The settlement agreement has a unique “Remaining Investigation” provision.  Most FCA settlement agreements are designed to settle all claims against the defendants.  The VNS settlement agreement, however, provides that it resolves only part of the United States investigation. Examples of allegations that are part of the “Remaining Investigation” are redacted in the publicly-filed document.  In a provision that could lead to interesting questions of interpretation, VNS agrees  “to cooperate with the Remaining Investigation,” but without waiving attorney-client or joint defense privileges, work product protections, or factual or legal defenses covering claims the government may bring against VNS.  The issue of whether VNS is satisfying its duty of cooperation under the agreement while maintaining assertions of privilege and factual and legal defenses will be difficult to sort out if it is ever litigated.  The settlement agreement carves out any potential claims against the president of the corporation that administered the managed health care plan, so that individual could be the focus of the “Remaining Investigation.”  In addition, the Court approved keeping the relator’s complaint and the government’s complaint-in-intervention under seal.

During the pendency of the “Remaining Investigation,” VNS agrees to monitor and further revise standards for credentialing SADCCs; only credential SADCCs that have necessary certificates; monitor SADCCs to ensure compliance with credentialing; ensure that SADCCs provide proper personal care services; and prohibit marketing practices directed at enrolling members through SADCCs.

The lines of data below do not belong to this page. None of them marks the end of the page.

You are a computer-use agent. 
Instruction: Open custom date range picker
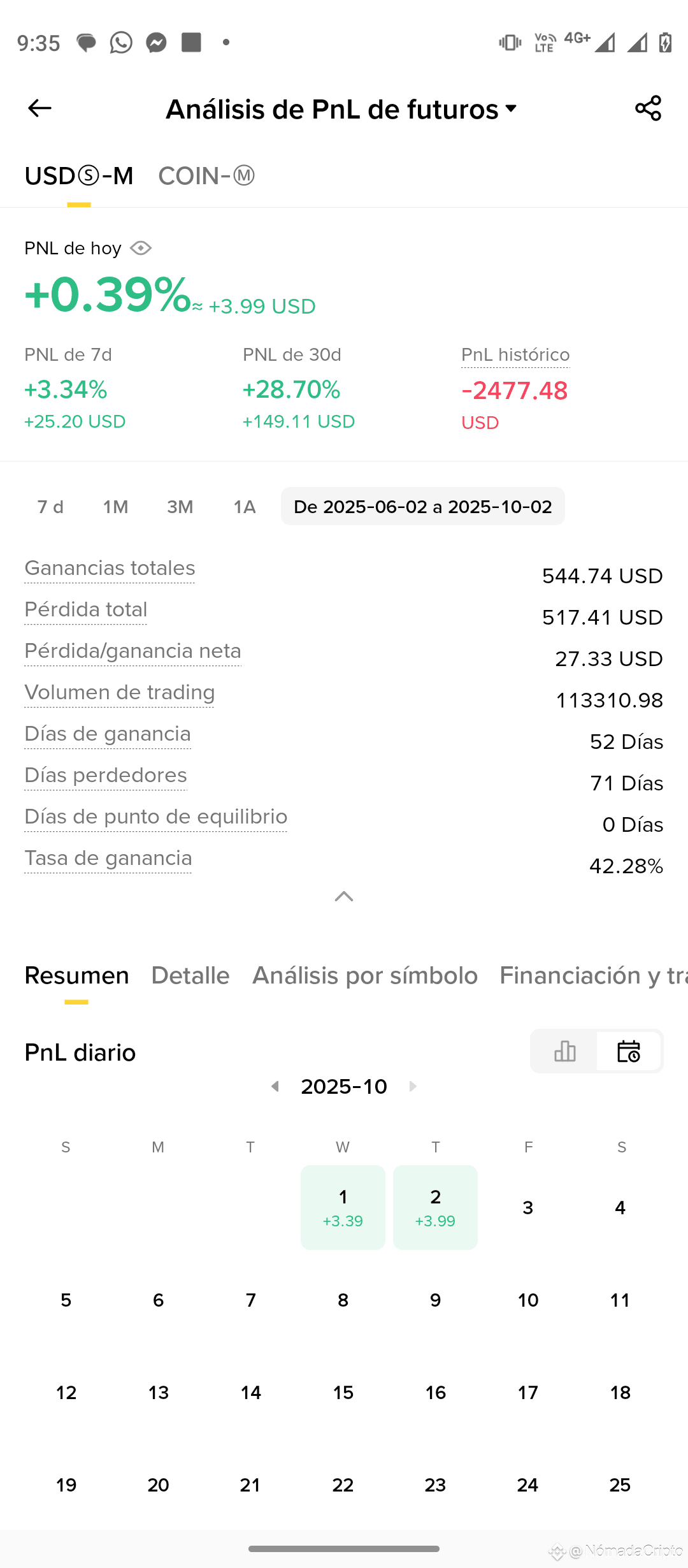[x=422, y=507]
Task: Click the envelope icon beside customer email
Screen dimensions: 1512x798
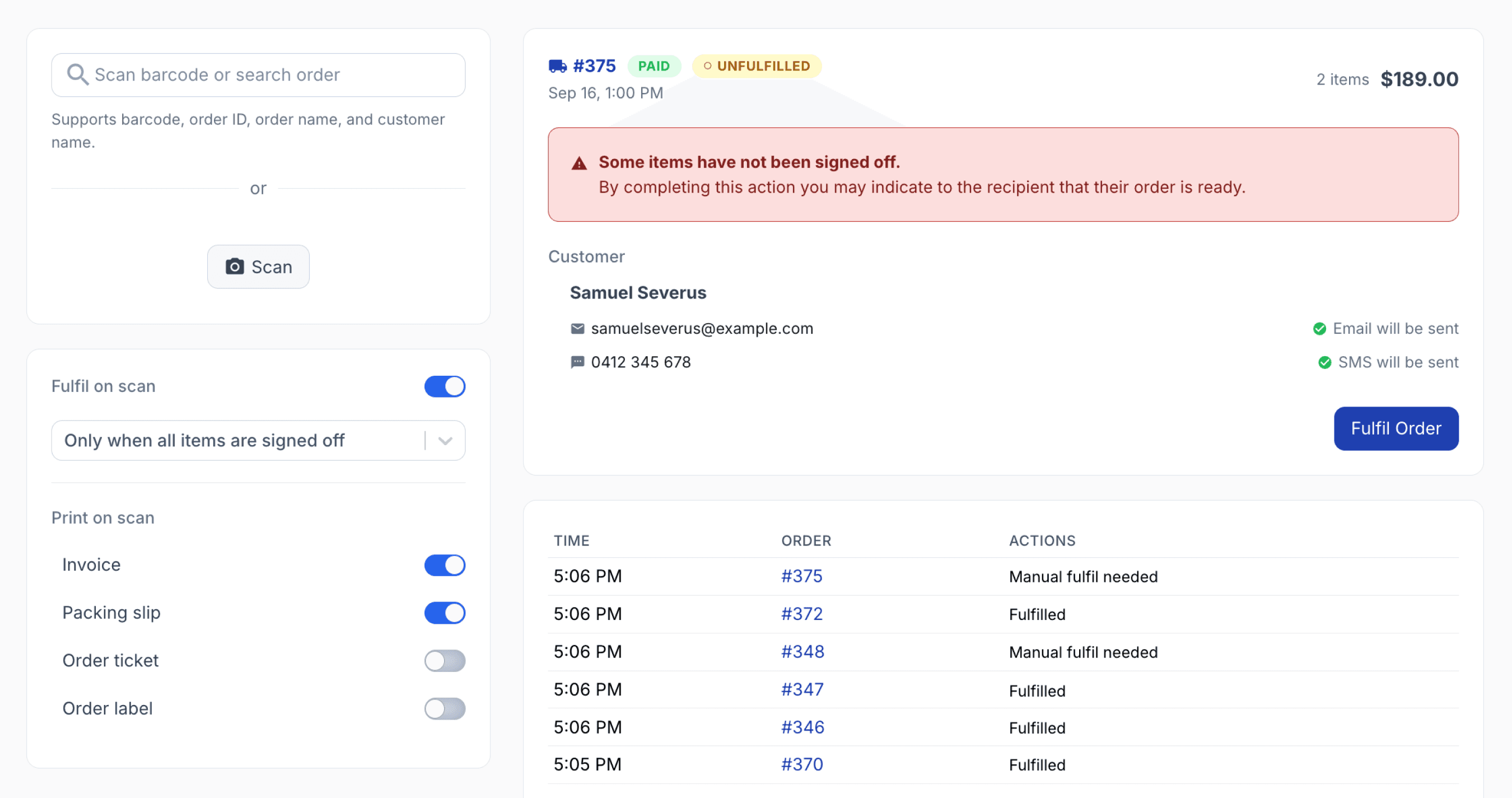Action: click(x=577, y=329)
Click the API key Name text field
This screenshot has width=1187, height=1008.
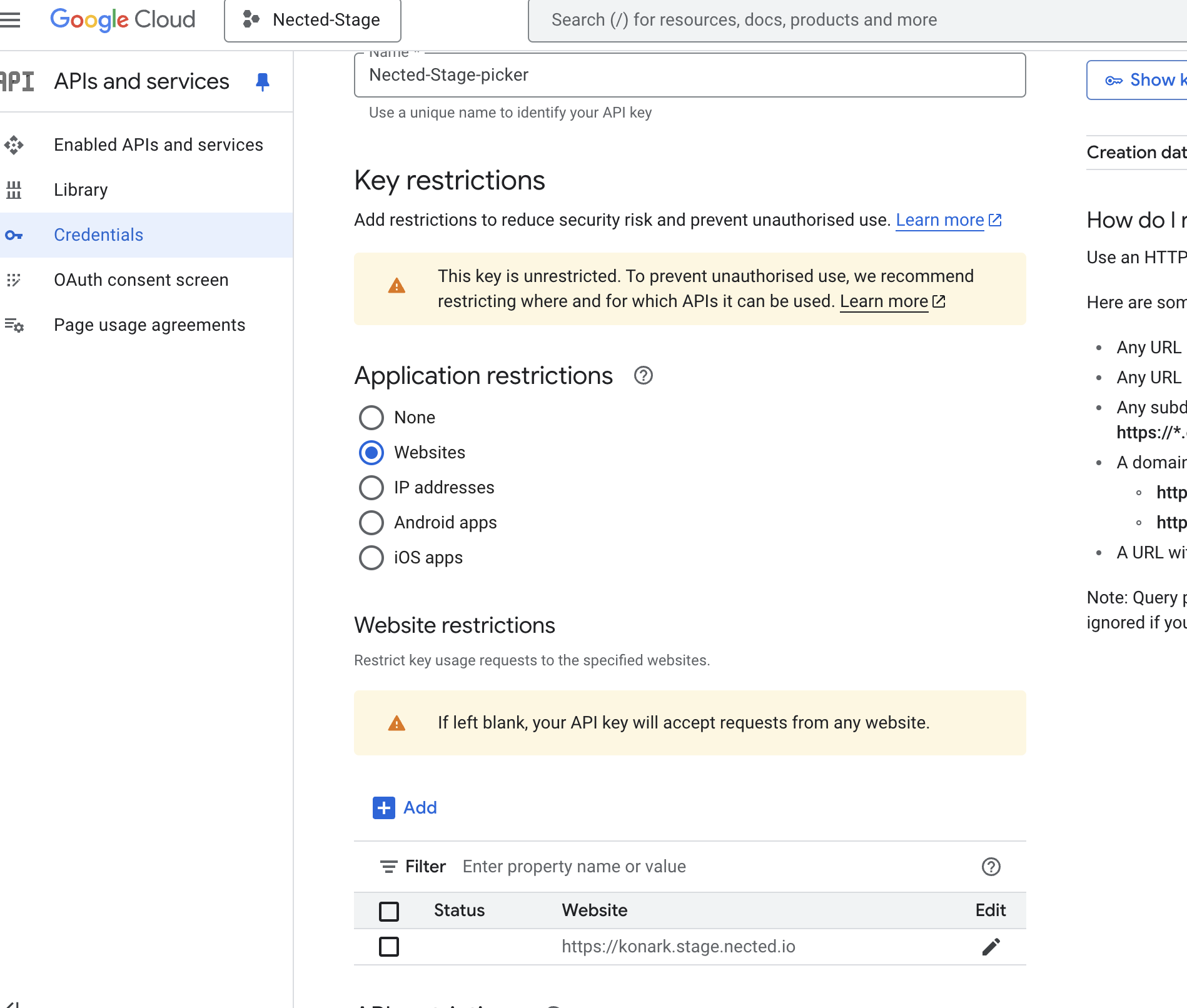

Leslie Caldwell, DOJ Assistant Attorney General for the Criminal Division, spoke to the qui tam relators’ bar at a Taxpayers Against Fraud conference last month, stating a new DOJ policy for criminal and civil division coordination of qui tam cases, starting with intake. 

Taxpayers Against Fraud is an organization of whistleblowers and their counsel, which seeks to combat fraud against the government.  Caldwell encouraged TAF members to reach out to the criminal division, and its 40 attorney Health Care Fraud unit, in qui tam cases that could potentially involve criminal conduct.  Stating that “qui tam cases are a vital part of the Criminal Division’s future efforts,” she outlined a newly implemented procedure so that all new qui tam cases will be shared by the Civil Division with the Criminal Division as soon as they are filed.  “Those prosecutors then coordinate swiftly with the Civil Division and U.S. Attorney’s Offices about the best ways to proceed in the parallel investigations.”   

Early civil-criminal coordination of qui tam cases has been standard practice for some time in several U.S. Attorney’s Offices, including locally in the Eastern District of New York.  As early as 1997, Attorney General Janet Reno issued a Memorandum on Coordination of Parallel Criminal, Civil and Administrative Proceedings.  In the 1997 Memo, Attorney General Reno recognized the necessity of coordinating criminal, civil and administrative investigative and litigative resources,  stating that “every United States Attorney’s office and each Department Litigating Division should have a system for coordinating the criminal, civil and administrative aspects of all white-collar crime matters within the office.”  In 2012, Attorney General Eric Holder updated this policy in a Memorandum on Coordination of Parallel Criminal, Civil, Regulatory and Administrative Proceedings.   Attorney General Holder stressed that this coordination should operate at all stages of fraud investigations, including intake, investigation and resolution. 

Healthcare providers can expect DOJ to continue to expand its aggressive efforts in combatting healthcare fraud.  DOJ has signaled that it intends to increase its coordination of civil and criminal investigations and remedies for maximum deterrence and collection of healthcare dollars.  Providers facing scrutiny from the government will need to be aware that, behind the scenes, there is likely an organized and coordinated effort that includes civil, criminal, regulatory, and administrative resources.